Copy each line of the data below in which the word "computer" can be found.

——

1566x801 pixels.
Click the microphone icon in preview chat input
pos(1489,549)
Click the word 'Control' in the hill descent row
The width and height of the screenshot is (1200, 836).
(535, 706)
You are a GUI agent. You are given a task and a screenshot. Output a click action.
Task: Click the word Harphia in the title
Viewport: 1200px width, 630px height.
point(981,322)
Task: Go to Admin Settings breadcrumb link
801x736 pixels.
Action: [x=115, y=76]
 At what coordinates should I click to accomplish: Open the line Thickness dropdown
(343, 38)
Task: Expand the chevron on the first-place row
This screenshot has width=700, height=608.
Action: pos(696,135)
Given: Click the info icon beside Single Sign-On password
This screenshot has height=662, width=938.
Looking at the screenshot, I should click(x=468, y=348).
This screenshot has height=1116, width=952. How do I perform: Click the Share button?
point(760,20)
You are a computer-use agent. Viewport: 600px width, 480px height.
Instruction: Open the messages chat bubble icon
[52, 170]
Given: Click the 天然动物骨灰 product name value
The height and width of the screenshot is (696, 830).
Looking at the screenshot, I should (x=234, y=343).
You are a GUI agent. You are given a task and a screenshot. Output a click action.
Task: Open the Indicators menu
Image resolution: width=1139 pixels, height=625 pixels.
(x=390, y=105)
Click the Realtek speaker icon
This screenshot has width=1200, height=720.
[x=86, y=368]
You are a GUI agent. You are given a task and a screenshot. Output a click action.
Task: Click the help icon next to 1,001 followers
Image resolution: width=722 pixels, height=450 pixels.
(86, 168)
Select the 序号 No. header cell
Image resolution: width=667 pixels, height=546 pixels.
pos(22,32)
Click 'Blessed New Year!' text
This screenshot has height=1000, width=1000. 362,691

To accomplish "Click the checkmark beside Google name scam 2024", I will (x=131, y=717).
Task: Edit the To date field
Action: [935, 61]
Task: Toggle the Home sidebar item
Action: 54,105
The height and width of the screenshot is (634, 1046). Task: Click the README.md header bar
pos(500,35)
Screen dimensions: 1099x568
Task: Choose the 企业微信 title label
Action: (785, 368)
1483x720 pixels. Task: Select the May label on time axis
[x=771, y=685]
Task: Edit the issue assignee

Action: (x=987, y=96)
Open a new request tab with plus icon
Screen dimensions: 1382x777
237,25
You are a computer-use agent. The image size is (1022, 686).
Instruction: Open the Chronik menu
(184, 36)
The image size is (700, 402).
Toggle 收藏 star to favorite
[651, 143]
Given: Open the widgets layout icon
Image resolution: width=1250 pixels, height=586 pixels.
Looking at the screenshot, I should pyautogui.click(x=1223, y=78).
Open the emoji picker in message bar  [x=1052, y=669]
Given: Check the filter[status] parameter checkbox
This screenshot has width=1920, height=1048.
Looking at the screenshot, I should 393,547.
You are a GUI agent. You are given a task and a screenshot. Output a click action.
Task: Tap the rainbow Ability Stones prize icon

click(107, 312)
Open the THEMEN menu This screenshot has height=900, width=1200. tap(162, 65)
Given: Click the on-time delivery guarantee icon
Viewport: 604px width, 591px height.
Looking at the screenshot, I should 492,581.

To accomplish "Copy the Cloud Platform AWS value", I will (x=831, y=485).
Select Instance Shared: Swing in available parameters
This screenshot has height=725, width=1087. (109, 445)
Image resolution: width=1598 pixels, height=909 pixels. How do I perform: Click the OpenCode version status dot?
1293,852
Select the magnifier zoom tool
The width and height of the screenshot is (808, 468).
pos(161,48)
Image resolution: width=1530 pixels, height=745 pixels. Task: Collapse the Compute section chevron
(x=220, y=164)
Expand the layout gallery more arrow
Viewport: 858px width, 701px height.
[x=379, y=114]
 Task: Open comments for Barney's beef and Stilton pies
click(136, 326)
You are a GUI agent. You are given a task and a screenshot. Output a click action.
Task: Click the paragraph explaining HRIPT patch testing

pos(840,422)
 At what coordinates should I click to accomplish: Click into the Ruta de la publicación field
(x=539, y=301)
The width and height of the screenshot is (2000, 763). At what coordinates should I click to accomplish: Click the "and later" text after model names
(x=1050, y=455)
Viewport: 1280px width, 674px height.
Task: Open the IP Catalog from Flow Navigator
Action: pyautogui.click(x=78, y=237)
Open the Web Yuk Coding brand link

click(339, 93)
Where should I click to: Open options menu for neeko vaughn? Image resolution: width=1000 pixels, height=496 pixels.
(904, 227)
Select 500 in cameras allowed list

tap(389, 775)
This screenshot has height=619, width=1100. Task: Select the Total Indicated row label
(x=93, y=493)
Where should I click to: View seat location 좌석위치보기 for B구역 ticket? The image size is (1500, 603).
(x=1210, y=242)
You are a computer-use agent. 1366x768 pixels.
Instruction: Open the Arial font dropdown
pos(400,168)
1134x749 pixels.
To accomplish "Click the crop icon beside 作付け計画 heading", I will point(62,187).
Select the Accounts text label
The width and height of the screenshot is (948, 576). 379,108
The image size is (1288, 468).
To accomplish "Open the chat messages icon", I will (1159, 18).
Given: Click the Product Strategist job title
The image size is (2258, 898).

——

**Answer area**
You are a computer-use agent. Viewport: 600px width, 480px height.
You are a computer-use agent. The image size is (1022, 686).
You are a computer-use agent. 1366x768 pixels.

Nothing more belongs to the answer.